__THE PROBLEM__: Read through the records below and copy each line that uses the word "Lutron".

__MATERIAL TO PROCESS__:
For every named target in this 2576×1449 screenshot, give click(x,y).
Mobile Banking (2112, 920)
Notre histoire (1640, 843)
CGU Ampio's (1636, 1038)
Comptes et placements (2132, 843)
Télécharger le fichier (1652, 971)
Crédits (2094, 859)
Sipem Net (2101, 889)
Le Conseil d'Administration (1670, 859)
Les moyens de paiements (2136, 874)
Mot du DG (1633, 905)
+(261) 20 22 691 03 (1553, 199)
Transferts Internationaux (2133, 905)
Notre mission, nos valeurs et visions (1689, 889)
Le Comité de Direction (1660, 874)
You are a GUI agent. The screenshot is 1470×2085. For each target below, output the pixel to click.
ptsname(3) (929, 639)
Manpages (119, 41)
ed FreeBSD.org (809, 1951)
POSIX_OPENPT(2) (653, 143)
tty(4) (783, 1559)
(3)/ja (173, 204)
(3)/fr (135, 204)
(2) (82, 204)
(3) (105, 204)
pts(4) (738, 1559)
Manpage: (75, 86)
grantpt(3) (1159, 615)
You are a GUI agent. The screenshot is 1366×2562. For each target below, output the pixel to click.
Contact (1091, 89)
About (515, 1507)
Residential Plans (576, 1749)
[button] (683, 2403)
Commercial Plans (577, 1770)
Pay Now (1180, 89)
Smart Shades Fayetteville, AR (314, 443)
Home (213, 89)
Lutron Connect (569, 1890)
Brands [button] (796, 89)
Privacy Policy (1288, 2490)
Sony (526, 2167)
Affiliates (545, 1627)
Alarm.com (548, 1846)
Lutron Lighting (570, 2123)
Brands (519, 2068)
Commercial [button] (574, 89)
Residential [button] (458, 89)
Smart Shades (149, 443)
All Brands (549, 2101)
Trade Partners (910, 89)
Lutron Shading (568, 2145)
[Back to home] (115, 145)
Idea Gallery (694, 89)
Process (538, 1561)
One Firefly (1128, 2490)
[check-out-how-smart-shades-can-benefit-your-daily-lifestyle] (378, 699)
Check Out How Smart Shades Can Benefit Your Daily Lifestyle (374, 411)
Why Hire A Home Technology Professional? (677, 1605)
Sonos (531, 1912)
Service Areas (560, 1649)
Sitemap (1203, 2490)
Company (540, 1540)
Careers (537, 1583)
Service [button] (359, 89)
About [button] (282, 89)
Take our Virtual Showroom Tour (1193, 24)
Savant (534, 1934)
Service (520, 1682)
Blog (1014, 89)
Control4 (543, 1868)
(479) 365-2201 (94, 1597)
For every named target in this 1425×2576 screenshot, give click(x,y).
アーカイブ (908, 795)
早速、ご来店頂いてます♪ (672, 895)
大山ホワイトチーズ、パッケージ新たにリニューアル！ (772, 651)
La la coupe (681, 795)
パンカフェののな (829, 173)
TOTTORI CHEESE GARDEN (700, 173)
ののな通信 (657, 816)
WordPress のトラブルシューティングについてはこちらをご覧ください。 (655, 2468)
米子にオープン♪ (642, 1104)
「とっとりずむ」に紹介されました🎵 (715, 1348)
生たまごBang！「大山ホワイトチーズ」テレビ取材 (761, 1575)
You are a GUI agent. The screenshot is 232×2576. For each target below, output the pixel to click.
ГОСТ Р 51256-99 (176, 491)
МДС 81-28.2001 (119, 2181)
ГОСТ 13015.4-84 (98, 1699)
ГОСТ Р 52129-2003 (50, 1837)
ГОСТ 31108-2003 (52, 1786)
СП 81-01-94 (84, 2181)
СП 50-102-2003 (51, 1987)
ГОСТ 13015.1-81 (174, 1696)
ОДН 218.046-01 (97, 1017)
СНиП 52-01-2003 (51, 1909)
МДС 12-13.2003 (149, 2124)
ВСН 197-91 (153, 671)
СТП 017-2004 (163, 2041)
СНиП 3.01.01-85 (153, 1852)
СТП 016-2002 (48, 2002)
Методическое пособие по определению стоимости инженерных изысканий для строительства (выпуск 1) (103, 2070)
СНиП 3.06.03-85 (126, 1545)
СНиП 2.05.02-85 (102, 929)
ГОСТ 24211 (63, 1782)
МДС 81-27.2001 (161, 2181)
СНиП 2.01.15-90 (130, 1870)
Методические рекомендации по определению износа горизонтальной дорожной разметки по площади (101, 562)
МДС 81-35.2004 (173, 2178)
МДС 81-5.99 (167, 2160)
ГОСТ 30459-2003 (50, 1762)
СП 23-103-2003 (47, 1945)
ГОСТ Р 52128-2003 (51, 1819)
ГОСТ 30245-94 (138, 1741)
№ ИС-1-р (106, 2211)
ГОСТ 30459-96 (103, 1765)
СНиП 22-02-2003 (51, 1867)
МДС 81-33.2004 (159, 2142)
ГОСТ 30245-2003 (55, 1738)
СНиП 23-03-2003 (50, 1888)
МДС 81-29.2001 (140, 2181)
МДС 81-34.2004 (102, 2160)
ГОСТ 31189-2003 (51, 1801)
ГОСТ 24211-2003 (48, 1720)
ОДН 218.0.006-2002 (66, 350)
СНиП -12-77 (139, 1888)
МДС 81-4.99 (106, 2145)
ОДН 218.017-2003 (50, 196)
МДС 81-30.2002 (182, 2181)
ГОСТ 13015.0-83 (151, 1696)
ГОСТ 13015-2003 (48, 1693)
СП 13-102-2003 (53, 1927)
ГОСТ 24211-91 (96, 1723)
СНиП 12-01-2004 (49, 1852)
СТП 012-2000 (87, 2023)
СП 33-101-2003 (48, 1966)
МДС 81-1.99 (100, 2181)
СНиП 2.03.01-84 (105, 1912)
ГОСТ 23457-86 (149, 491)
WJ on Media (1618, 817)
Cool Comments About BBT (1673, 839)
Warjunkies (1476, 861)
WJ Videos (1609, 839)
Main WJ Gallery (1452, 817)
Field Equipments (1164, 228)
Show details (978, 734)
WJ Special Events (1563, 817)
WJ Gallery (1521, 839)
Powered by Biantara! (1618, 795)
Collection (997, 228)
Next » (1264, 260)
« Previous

__SOLUTION TO THIS TASK__:
Lutron Connect (569, 1890)
Lutron Lighting (570, 2123)
Lutron Shading (568, 2145)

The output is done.